L’ala meridionale degli edifici che definiscono il cortile rustico è allineata lungo via Catajo e termina a ovest in una torretta cilindrica, destinata a colombaia. Realizzata per ospitare gli alloggi per il personale su tre livelli, questa fabbrica presenta la facciata meridionale ritmata dall’iterazione del motivo di coppie di finestre ravvicinate. A causa della successiva destinazione a essicatoio di tabacco sono stati demoliti tutti i solai e innalzati alcuni muri di ancoraggio trasversali. Anche qui i tetti stanno crollando.
L’ala occidentale, destinata a rimessa per le carrozze, si presenta dal cortile con quattro ampi portoni ad arco ai lati di uno centrale. Quest’ultimo trova riscontro in un portale archiacuto sulla facciata esterna occidentale, con lunetta e tondi laterali dipinti, inseriti nella struttura lapidea di un muro merlato, a sua volta inglobato in una successiva sopraelevazione in muratura laterizia. Anche quest’ala si presenta senza solai intermedi.

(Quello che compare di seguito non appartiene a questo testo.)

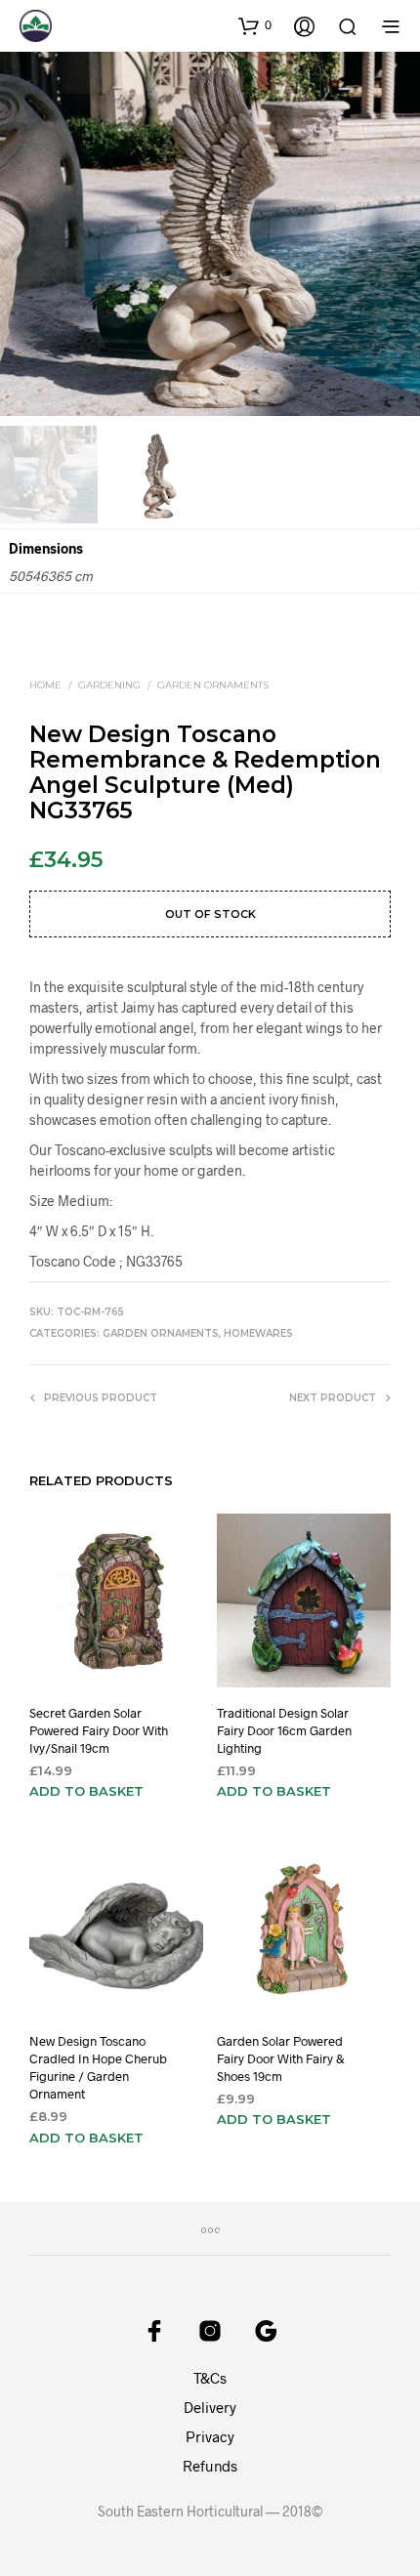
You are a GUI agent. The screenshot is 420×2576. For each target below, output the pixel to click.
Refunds (210, 2465)
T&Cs (210, 2378)
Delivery (210, 2407)
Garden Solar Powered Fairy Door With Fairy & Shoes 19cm (281, 2058)
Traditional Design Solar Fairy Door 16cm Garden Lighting (284, 1729)
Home (45, 685)
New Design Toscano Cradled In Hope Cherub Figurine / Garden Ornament (98, 2067)
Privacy (210, 2436)
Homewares (258, 1333)
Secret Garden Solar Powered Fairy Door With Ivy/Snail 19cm (98, 1729)
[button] (255, 25)
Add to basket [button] (86, 1791)
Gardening (109, 685)
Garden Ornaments (213, 685)
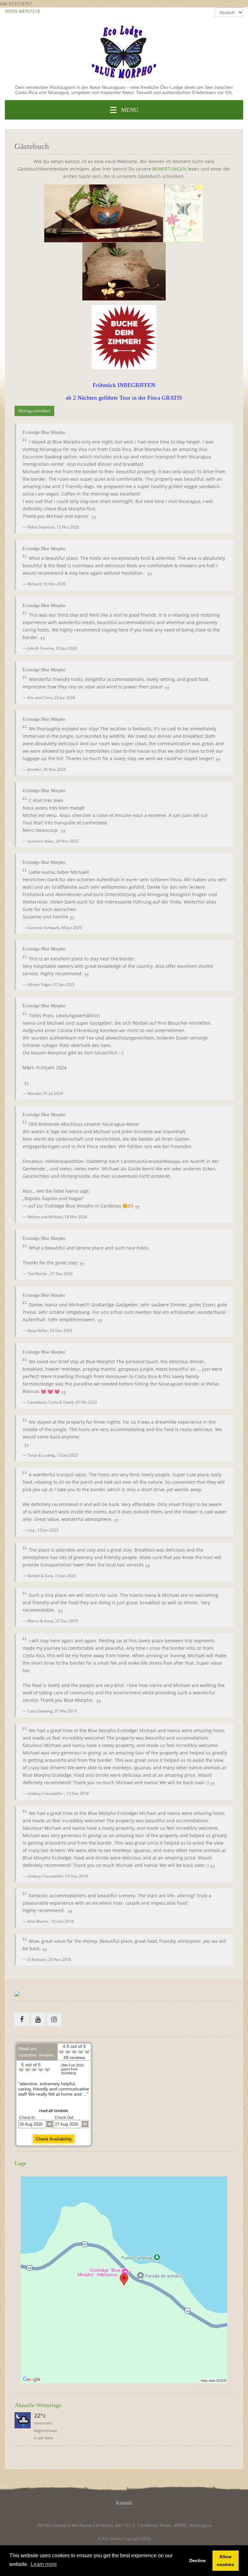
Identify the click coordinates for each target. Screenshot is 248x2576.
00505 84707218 (22, 11)
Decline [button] (197, 2560)
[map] (124, 2279)
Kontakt (124, 2503)
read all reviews (53, 2111)
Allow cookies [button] (225, 2560)
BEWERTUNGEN (169, 169)
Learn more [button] (44, 2564)
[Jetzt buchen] (124, 337)
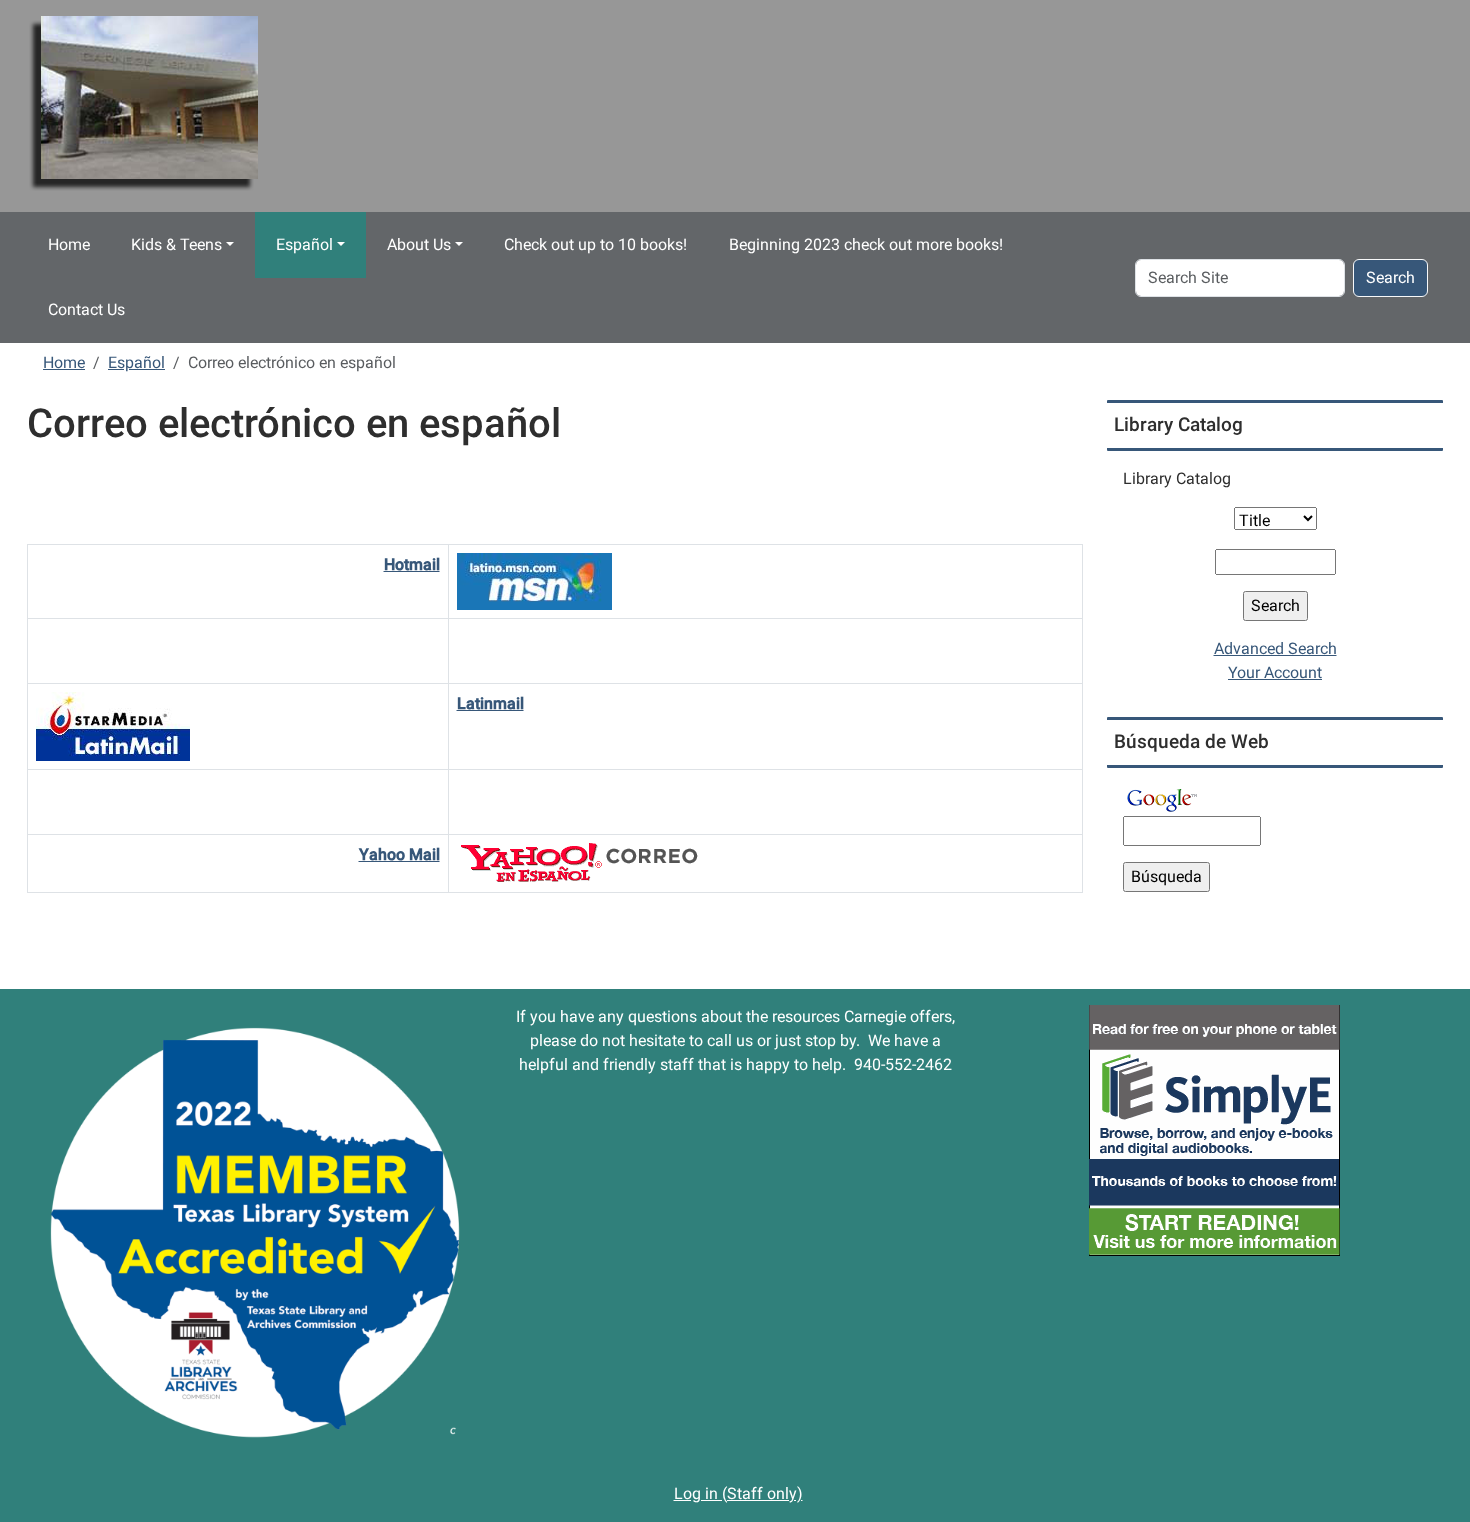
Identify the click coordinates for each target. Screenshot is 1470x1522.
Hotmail (412, 564)
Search (1390, 277)
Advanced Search (1275, 648)
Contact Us (86, 309)
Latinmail (490, 703)
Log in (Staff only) (738, 1493)
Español (304, 244)
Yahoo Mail (399, 854)
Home (69, 244)
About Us (419, 244)
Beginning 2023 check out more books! (866, 244)
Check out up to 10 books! (595, 244)
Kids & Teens (176, 244)
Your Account (1275, 672)
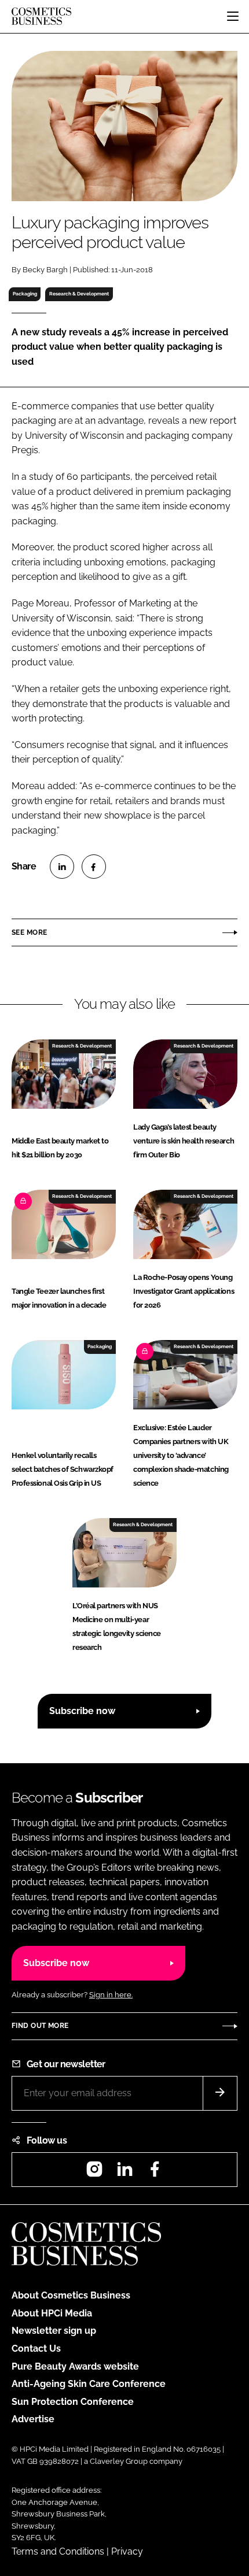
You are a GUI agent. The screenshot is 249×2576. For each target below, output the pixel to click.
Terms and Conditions (58, 2551)
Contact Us (36, 2348)
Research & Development (79, 294)
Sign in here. (111, 1994)
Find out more (40, 2026)
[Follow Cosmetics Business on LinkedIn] (124, 2172)
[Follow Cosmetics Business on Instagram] (94, 2172)
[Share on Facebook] (94, 866)
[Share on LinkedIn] (62, 866)
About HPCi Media (52, 2313)
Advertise (33, 2419)
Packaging (25, 294)
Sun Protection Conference (73, 2401)
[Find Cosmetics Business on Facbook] (154, 2172)
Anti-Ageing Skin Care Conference (89, 2383)
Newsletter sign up (54, 2330)
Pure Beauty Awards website (75, 2366)
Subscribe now (82, 1710)
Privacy (127, 2551)
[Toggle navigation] (232, 16)
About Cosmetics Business (71, 2295)
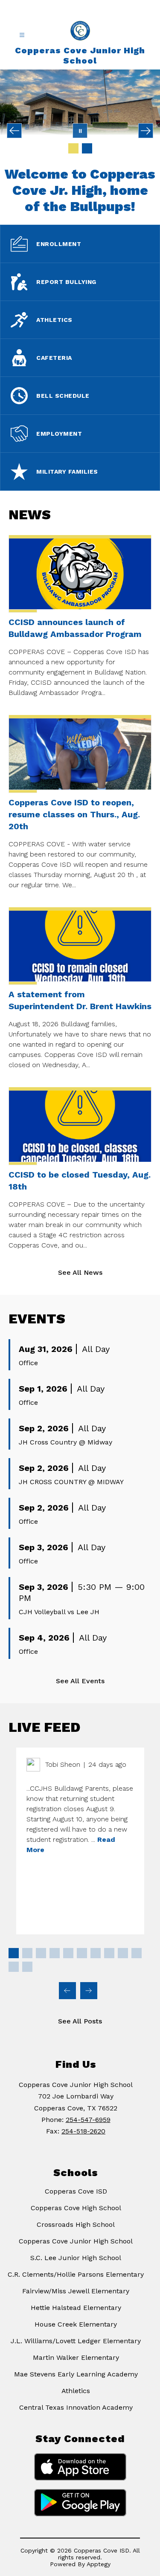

A nord della corte rustica si è venuto formando un secondo cortile, probabilmente a partire dalla seconda metà del Settecento con le trasformazioni volute da Tommaso Obizzi. Il lato est di questa corte settentrionale non è chiuso da edifici ma dalle pendici del colle e col recinto del parco. Il lato nord è definito da un muro continuo in salita verso est sul quale sono attestati due edifici staccati (fig. 16).

Castello del Catajo, pianta dei fabbricati attorno al cortile settentrionale.

16. Pianta dei fabbricati attorno al cortile settentrionale.